⟨

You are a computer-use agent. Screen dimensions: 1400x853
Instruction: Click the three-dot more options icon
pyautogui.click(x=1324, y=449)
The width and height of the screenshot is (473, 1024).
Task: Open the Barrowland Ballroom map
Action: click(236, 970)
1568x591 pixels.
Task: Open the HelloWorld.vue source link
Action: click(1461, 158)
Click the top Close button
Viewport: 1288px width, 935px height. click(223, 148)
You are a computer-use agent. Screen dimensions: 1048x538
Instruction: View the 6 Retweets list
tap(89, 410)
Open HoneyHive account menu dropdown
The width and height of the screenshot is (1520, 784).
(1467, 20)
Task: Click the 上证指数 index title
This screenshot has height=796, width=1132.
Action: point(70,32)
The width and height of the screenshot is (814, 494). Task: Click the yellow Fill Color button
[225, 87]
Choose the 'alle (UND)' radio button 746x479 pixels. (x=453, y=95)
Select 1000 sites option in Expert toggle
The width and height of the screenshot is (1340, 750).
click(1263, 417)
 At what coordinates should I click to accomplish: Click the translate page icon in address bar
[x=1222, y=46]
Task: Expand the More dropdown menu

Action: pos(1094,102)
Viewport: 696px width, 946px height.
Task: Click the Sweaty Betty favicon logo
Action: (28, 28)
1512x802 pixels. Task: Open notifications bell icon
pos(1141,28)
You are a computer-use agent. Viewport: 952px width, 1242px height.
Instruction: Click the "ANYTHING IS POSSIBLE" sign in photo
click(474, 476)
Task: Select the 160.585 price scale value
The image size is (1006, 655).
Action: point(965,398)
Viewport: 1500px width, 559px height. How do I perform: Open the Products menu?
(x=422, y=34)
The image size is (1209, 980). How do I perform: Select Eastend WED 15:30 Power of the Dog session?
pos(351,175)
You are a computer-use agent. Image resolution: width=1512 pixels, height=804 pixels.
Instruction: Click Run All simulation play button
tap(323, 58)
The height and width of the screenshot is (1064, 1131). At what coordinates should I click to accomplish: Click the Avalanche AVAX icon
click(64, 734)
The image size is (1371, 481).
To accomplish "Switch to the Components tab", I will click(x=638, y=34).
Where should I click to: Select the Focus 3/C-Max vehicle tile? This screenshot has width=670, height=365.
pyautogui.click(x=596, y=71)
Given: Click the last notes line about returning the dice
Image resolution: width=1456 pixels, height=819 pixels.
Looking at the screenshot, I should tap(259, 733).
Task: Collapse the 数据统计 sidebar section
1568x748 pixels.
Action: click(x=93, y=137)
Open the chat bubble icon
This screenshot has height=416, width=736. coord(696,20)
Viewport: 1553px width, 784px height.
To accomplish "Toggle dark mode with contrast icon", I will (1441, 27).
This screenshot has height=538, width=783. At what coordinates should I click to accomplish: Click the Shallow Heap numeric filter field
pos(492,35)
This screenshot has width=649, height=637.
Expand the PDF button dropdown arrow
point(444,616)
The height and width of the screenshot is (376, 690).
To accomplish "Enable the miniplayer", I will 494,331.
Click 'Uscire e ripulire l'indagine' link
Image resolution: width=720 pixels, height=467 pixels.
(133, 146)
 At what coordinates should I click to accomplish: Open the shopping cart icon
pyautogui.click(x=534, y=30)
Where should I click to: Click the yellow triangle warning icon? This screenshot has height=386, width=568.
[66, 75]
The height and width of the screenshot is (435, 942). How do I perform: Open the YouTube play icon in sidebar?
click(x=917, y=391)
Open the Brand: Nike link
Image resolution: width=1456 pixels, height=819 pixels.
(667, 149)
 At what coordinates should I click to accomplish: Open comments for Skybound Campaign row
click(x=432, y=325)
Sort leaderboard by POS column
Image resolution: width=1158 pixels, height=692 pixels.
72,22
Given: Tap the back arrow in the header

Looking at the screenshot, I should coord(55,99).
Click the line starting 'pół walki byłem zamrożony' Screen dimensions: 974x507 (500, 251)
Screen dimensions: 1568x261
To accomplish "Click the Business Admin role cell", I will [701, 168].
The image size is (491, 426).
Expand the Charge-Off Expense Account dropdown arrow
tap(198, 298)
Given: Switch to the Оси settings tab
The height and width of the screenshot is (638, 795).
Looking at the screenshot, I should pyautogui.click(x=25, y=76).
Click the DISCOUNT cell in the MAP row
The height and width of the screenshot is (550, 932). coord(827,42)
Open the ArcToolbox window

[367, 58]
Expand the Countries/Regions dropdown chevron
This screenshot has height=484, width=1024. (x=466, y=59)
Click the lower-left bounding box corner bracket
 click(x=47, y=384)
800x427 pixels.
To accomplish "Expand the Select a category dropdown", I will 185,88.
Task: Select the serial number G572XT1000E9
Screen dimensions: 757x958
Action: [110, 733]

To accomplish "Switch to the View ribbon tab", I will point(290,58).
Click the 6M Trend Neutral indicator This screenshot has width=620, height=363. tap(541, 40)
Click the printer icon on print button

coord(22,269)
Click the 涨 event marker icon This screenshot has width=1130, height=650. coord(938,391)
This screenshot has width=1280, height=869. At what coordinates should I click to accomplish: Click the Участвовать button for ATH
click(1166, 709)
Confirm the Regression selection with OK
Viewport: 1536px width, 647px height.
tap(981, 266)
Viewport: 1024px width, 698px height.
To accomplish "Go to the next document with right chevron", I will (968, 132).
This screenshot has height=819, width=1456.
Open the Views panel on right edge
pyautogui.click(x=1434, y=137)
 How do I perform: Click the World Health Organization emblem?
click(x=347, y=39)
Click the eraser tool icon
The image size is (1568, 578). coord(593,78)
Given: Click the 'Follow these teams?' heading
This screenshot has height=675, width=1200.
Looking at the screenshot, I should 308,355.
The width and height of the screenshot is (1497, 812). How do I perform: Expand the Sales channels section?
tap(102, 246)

⟩

**Task requirements:** Can you give all the records again, substituting "Directive" for each "Instruction" and keeping everything else the same?

**Output for this exercise:**
You are a computer-use agent. Screen dimensions: 1400x853
Directive: Click the three-dot more options icon
pyautogui.click(x=1324, y=449)
The width and height of the screenshot is (473, 1024).
Task: Open the Barrowland Ballroom map
Action: click(236, 970)
1568x591 pixels.
Task: Open the HelloWorld.vue source link
Action: click(1461, 158)
Click the top Close button
Viewport: 1288px width, 935px height. click(223, 148)
You are a computer-use agent. Screen dimensions: 1048x538
Directive: View the 6 Retweets list
tap(89, 410)
Open HoneyHive account menu dropdown
The width and height of the screenshot is (1520, 784).
(1467, 20)
Task: Click the 上证指数 index title
This screenshot has height=796, width=1132.
Action: point(70,32)
The width and height of the screenshot is (814, 494). Task: Click the yellow Fill Color button
[225, 87]
Choose the 'alle (UND)' radio button 746x479 pixels. (x=453, y=95)
Select 1000 sites option in Expert toggle
The width and height of the screenshot is (1340, 750).
click(1263, 417)
 At what coordinates should I click to accomplish: Click the translate page icon in address bar
[x=1222, y=46]
Task: Expand the More dropdown menu

Action: pos(1094,102)
Viewport: 696px width, 946px height.
Task: Click the Sweaty Betty favicon logo
Action: (28, 28)
1512x802 pixels. Task: Open notifications bell icon
pos(1141,28)
You are a computer-use agent. Viewport: 952px width, 1242px height.
Directive: Click the "ANYTHING IS POSSIBLE" sign in photo
click(474, 476)
Task: Select the 160.585 price scale value
The image size is (1006, 655).
Action: point(965,398)
Viewport: 1500px width, 559px height. How do I perform: Open the Products menu?
(x=422, y=34)
The image size is (1209, 980). How do I perform: Select Eastend WED 15:30 Power of the Dog session?
pos(351,175)
You are a computer-use agent. Image resolution: width=1512 pixels, height=804 pixels.
Directive: Click Run All simulation play button
tap(323, 58)
The height and width of the screenshot is (1064, 1131). At what coordinates should I click to accomplish: Click the Avalanche AVAX icon
click(64, 734)
The image size is (1371, 481).
To accomplish "Switch to the Components tab", I will click(x=638, y=34).
Where should I click to: Select the Focus 3/C-Max vehicle tile? This screenshot has width=670, height=365.
pyautogui.click(x=596, y=71)
Given: Click the last notes line about returning the dice
Image resolution: width=1456 pixels, height=819 pixels.
Looking at the screenshot, I should tap(259, 733).
Task: Collapse the 数据统计 sidebar section
1568x748 pixels.
Action: click(x=93, y=137)
Open the chat bubble icon
This screenshot has height=416, width=736. coord(696,20)
Viewport: 1553px width, 784px height.
To accomplish "Toggle dark mode with contrast icon", I will (1441, 27).
This screenshot has height=538, width=783. At what coordinates should I click to accomplish: Click the Shallow Heap numeric filter field
pos(492,35)
This screenshot has width=649, height=637.
Expand the PDF button dropdown arrow
point(444,616)
The height and width of the screenshot is (376, 690).
To accomplish "Enable the miniplayer", I will 494,331.
Click 'Uscire e ripulire l'indagine' link
Image resolution: width=720 pixels, height=467 pixels.
(133, 146)
 At what coordinates should I click to accomplish: Open the shopping cart icon
pyautogui.click(x=534, y=30)
Where should I click to: Click the yellow triangle warning icon? This screenshot has height=386, width=568.
[66, 75]
The height and width of the screenshot is (435, 942). How do I perform: Open the YouTube play icon in sidebar?
click(x=917, y=391)
Open the Brand: Nike link
Image resolution: width=1456 pixels, height=819 pixels.
(667, 149)
 At what coordinates should I click to accomplish: Open comments for Skybound Campaign row
click(x=432, y=325)
Sort leaderboard by POS column
Image resolution: width=1158 pixels, height=692 pixels.
72,22
Given: Tap the back arrow in the header

Looking at the screenshot, I should coord(55,99).
Click the line starting 'pół walki byłem zamrożony' Screen dimensions: 974x507 (500, 251)
Screen dimensions: 1568x261
To accomplish "Click the Business Admin role cell", I will [701, 168].
The image size is (491, 426).
Expand the Charge-Off Expense Account dropdown arrow
tap(198, 298)
Given: Switch to the Оси settings tab
The height and width of the screenshot is (638, 795).
Looking at the screenshot, I should pyautogui.click(x=25, y=76).
Click the DISCOUNT cell in the MAP row
The height and width of the screenshot is (550, 932). coord(827,42)
Open the ArcToolbox window

[367, 58]
Expand the Countries/Regions dropdown chevron
This screenshot has height=484, width=1024. (x=466, y=59)
Click the lower-left bounding box corner bracket
 click(x=47, y=384)
800x427 pixels.
To accomplish "Expand the Select a category dropdown", I will 185,88.
Task: Select the serial number G572XT1000E9
Screen dimensions: 757x958
Action: [110, 733]

To accomplish "Switch to the View ribbon tab", I will point(290,58).
Click the 6M Trend Neutral indicator This screenshot has width=620, height=363. tap(541, 40)
Click the printer icon on print button

coord(22,269)
Click the 涨 event marker icon This screenshot has width=1130, height=650. coord(938,391)
This screenshot has width=1280, height=869. At what coordinates should I click to accomplish: Click the Участвовать button for ATH
click(1166, 709)
Confirm the Regression selection with OK
Viewport: 1536px width, 647px height.
tap(981, 266)
Viewport: 1024px width, 698px height.
To accomplish "Go to the next document with right chevron", I will (968, 132).
This screenshot has height=819, width=1456.
Open the Views panel on right edge
pyautogui.click(x=1434, y=137)
 How do I perform: Click the World Health Organization emblem?
click(x=347, y=39)
Click the eraser tool icon
The image size is (1568, 578). coord(593,78)
Given: Click the 'Follow these teams?' heading
This screenshot has height=675, width=1200.
Looking at the screenshot, I should 308,355.
The width and height of the screenshot is (1497, 812). How do I perform: Expand the Sales channels section?
tap(102, 246)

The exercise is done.